ExchangeWire: Buying inventory programmatically on mobile and on desktop – is there a difference?
Erwin Plomp: At a basic level, the programmatic buying process for inventory on the desktop and mobile web is the same. Advertisers choose their audiences, and how much they’re willing to pay to reach them, and media agencies create plans that target those audiences across desktop and mobile web properties.
In both cases, the DSP or trading desk bids on a per-impression basis on behalf of the advertiser, and an SSP – whether it’s desktop, mobile or cross-platform – offers up the inventory to the highest bidder. There’s no real difference when it comes to buying inventory like this.
Then why exactly does the misconception that programmatic mobile and desktop buying are different, still perpetuate?
Erwin: The process changes when it comes to buying in-app inventory versus mobile web or desktop inventory. That’s where the distinction is; and it’s an important concept to grasp because much of the growth in programmatic mobile is coming from apps.
Why is in-app so different to this world?
Erwin: It comes down to the data. Programmatic buying is driven by data, and on the desktop and mobile web, that data is currently delivered via cookies. Cookies are what give an advertiser the ability to identify that a unique visitor to their website is interesting, for whatever purpose, and then retarget them with a relevant message when they visit another site on their mobile browser.
With mobile apps, user data is provided through unique device identifiers – not cookies. These Apple IDFA and Google Ad IDs, specifically, can provide data like user location, device type, and the number of times an ad has been viewed within an app. But because the data is different, some of the programmatic trading platforms currently aren’t equipped to transact and target on a mobile-ad-ID basis, and that lack of data makes it more challenging to incorporate in-app inventory into a media plan.

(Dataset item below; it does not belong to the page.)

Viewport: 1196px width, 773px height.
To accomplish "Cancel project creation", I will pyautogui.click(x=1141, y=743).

What are the biggest barriers to advertisers looking to break into the in-app market?
Janis Zech: First, we need to make a distinction between different categories of advertisers. Performance advertisers, and mobile developers promoting their own apps, are already quite successful when it comes to in-app advertising. They know how to target mobile users effectively, as they’ve created large proprietary data pools themselves over the years, and are often experts at figuring out precise user acquisition costs. In the case of giants like Supercell, MZ, and King, these campaigns come with multi-million dollar budgets.

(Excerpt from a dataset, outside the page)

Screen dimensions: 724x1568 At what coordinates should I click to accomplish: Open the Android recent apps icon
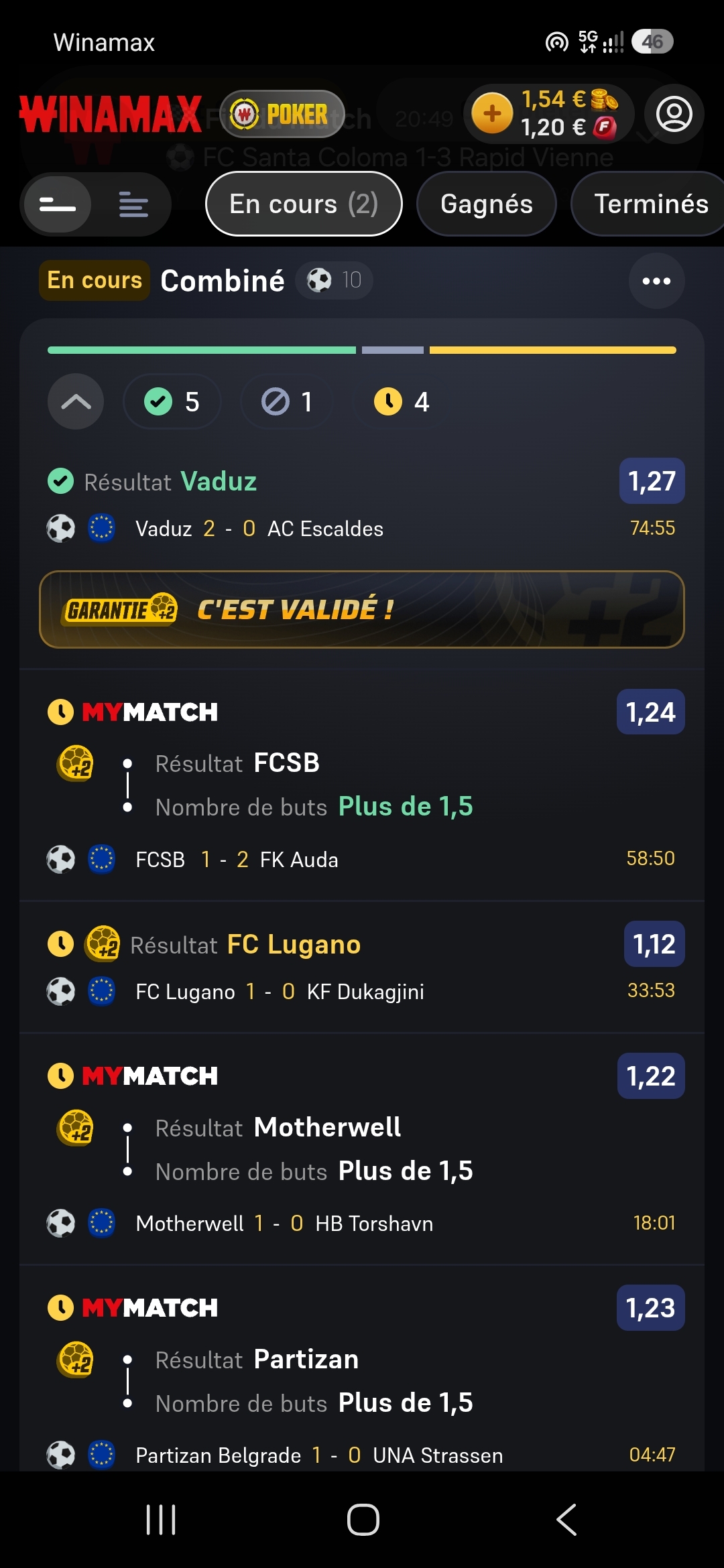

Brand advertisers are the ones that need different insight into who they’re reaching and when, and the limited visibility into the data behind mobile ad impressions is what’s currently hindering some of their success with programmatic mobile. In general, there is no shortage of valuable data assets available, but less clarity in how to apply them towards effective audience targeting, measurement and attribution.
As an industry, we’re working to solve this technical challenge; but, generally, the level of audience data and targeting for mobile in-app is still nascent. And that’s why you have reports that show that one out of every five advertisers isn’t sure whether mobile programmatic is effective.

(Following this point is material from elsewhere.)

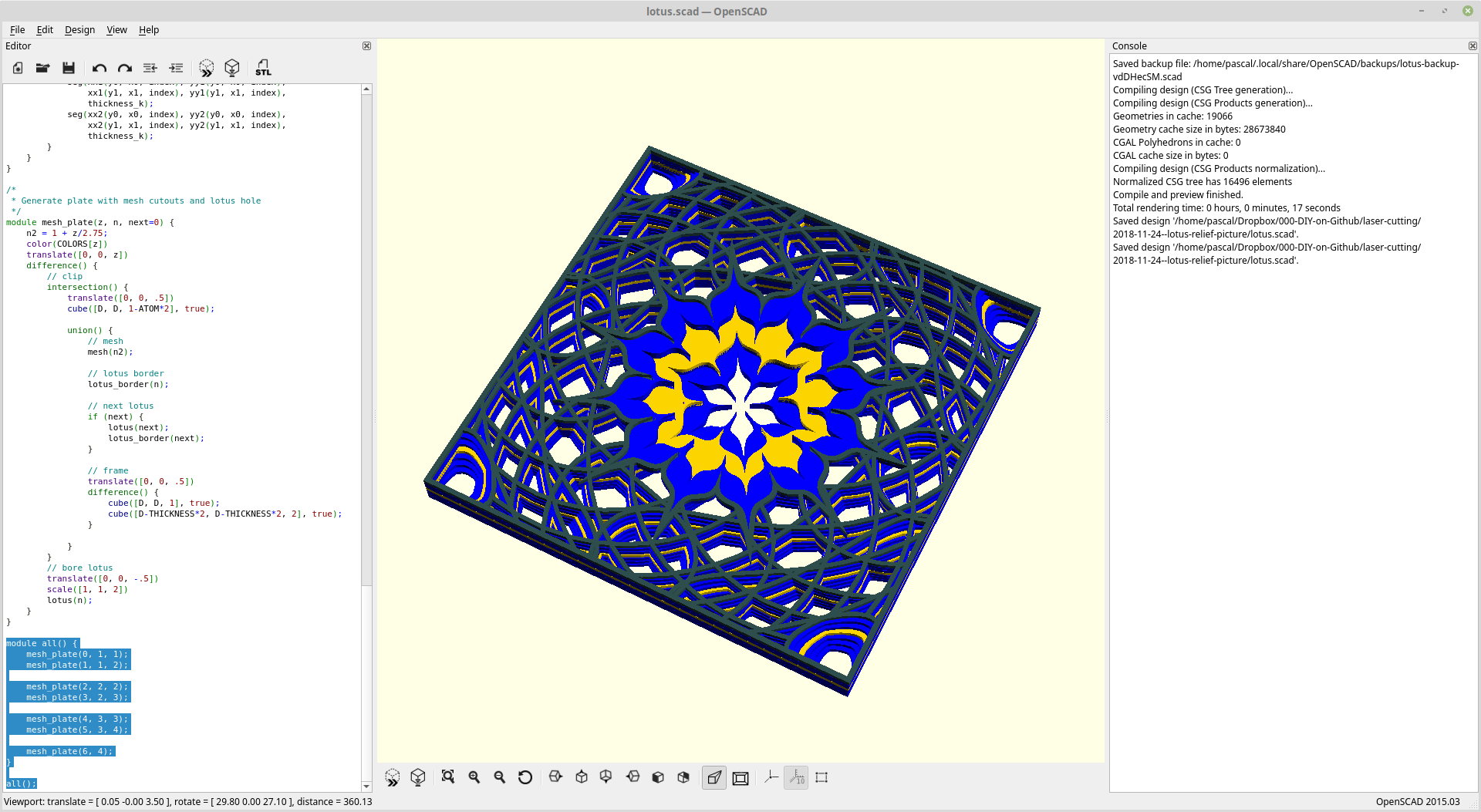
Task: Open the Help menu
Action: pos(148,30)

How should advertisers go about budgeting desktop versus mobile versus in-app spend? Where are mistakes being made?
Janis: We’ve all seen the reports of the continuous increase in time spent with mobile apps, and that time comes at the expense of other mediums. In the US, for example, people spend an average of 3.3 hours with their apps every day. That’s more than the 2.8 hours they spend watching TV – meaning mobile apps have now eclipsed what previously was the most engaging and expensive way to consume content.
Depending on the audience, advertisers (and media agencies) that aren’t including in-app inventory in their plans are missing out on a huge opportunity.
Budget allocations obviously depend very much on the campaign objectives and channel performance; so there’s no set percentage or amount of spend that will work for every advertiser. But think about this fact: traditional media companies are seeing between 60-80% of their traffic coming from mobile, but only monetising a fraction of that revenue. That means even small increases in advertiser investment can have a major impact.
Once advertisers are able to leverage the strong data points that mobile publishers actually can provide – such as location, interest, and device type – they will definitely move towards programmatic buying across all screens.
And, while the mobile data ecosystem is still nascent, it is developing fast. There are a growing number of DSPs integrated with in-app-specific DMPs to empower advertisers to reach their audiences. The biggest mistake advertisers can make would be to not actively test, learn, and iterate on reaching users when they’re in apps.